SoftCTC – Semi-Supervised Learning for Text Recognition using Soft Pseudo-Labels

This repository contains source codes for SoftCTC paper. In the soft_ctc subdirectory you can find:

• models/
  • connections.py - Model for storing transcription variants of single text line
  • batch_connections.py - Model for batched transcription variants
• libs/ - Compiled libraries for CUDA and OpenCL
• equations.py - Implementation of SoftCTC loss equations as proposed in the paper
• multi_ctc_loss.py - Parallel MultiCTC loss implementation based on PyTorch CTC
• soft_ctc_loss.py - SoftCTC loss implementation in PyTorch
• soft_ctc_loss_cuda.py - SoftCTC loss adapter for CUDA implementation
• soft_ctc_loss_opencl.py - SoftCTC loss adapter for OpenCL implementation

CUDA and OpenCL

Current CUDA and OpenCL implementations are compiled for Python 3.7-11 and PyTorch 1.13.1. In case you need it for a different configuration, you can compile it on your own from the source codes in soft_ctc_gpu_lib or SoftCTC-GPU using the included instructions.

Paper abstract

This paper explores semi-supervised training for sequence tasks, such as Optical Character Recognition or Automatic Speech Recognition.

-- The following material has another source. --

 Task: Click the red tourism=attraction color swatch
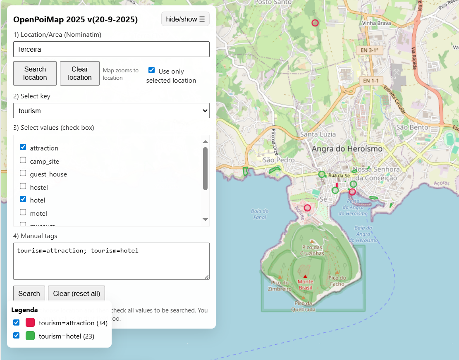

We propose a novel loss function – SoftCTC – which is an extension of CTC allowing to consider multiple transcription variants at the same time. This allows to omit the confidence based filtering step which is otherwise a crucial component of pseudo-labeling approaches to semi-supervised learning. We demonstrate the effectiveness of our method on a challenging handwriting recognition task and conclude that SoftCTC matches the performance of a finely-tuned filtering based pipeline. We also evaluated SoftCTC in terms of computational efficiency, concluding that it is significantly more efficient than a naïve CTC-based approach for training on multiple transcription variants, and we make our GPU implementation public.

Please cite

If you use SoftCTC, please cite:

Kišš, M., Hradiš, M., Beneš, K., Buchal, P., & Kula, M. (2022). SoftCTC – Semi-Supervised Learning for Text Recognition using Soft Pseudo-Labels. arXiv preprint arXiv:2212.02135.

Usage

Import

from soft_ctc.soft_ctc_loss import SoftCTCLoss

Convert confusion network to Connections model

You can use convert_confusion_network_to_connections from soft_ctc.models.connections to convert confusion network (a list of dictionaries with characters as keys and probabilities as values) into a transition matrix (Connections model) and labels (ordered sequence of keys from the confusion network).

# confusion_network = [{'C': 0.5, None: 0.5}, {'A': 0.7, 'U': 0.2, None: 0.1}, {'T': 1.0}, {'E': 0.6, 'S': 0.4}]
# character_set = ["<BLANK>"] + list("ACESTU")

from soft_ctc.models.connections import convert_confusion_network_to_connections, convert_characters_to_labels

blank = character_set.index("<BLANK>")
confusion_network = convert_characters_to_labels(confusion_network, character_set)
labels, connections = convert_confusion_network_to_connections(confusion_network, blank)

Stack Connections and labels into BatchConnections and batched labels

To stack multiple transition matrices and labels into a batch structures, you can use BatchConnections and stack_labels from soft_ctc.models.batch_connections

# all_connections: list of Connections in batch
# all_labels: list of labels in batch

from soft_ctc.models.batch_connections import BatchConnections, stack_labels, calculate_target_size

target_size = calculate_target_size([connections.size() for connections in all_connections])
batch_connections = BatchConnections.stack_connections(all_connections, target_size)
batch_labels = stack_labels(all_labels, blank, target_size)

Calculate the SoftCTC loss

The initialization os the SoftCTCLoss has two optional parameters: norm_step and zero_infinity. The norm_step specifies how often the normalization is performed to prevent underflow (i.e. norm_step=10 means that the normalization is done every 10-th frame in logits). If the zero_infinity flag is set, the individual losses which are equal to infinity are zeroed to prevent the training process from collapsing.

# logits: raw network output of shape (N,C,T) where N is batch size, C is number of characters including blank, and T is 
# the number of frames (width) in logits

softctc = SoftCTCLoss(norm_step=10, zero_infinity=True)
loss = softctc(logits, batch_connections, batch_labels)

loss.mean().backward()

Numerical stability

Currently, the SoftCTC loss is calculated in probabilities and NOT log-probabilities. Due to this fact, the calculation may be mathematically unstable (underflow may occur), especially when the logits contain a very flat probability distribution at the beginning of the training process. Options to eliminate this are to use a smaller normalization step (norm_step), or to calculate in double precision.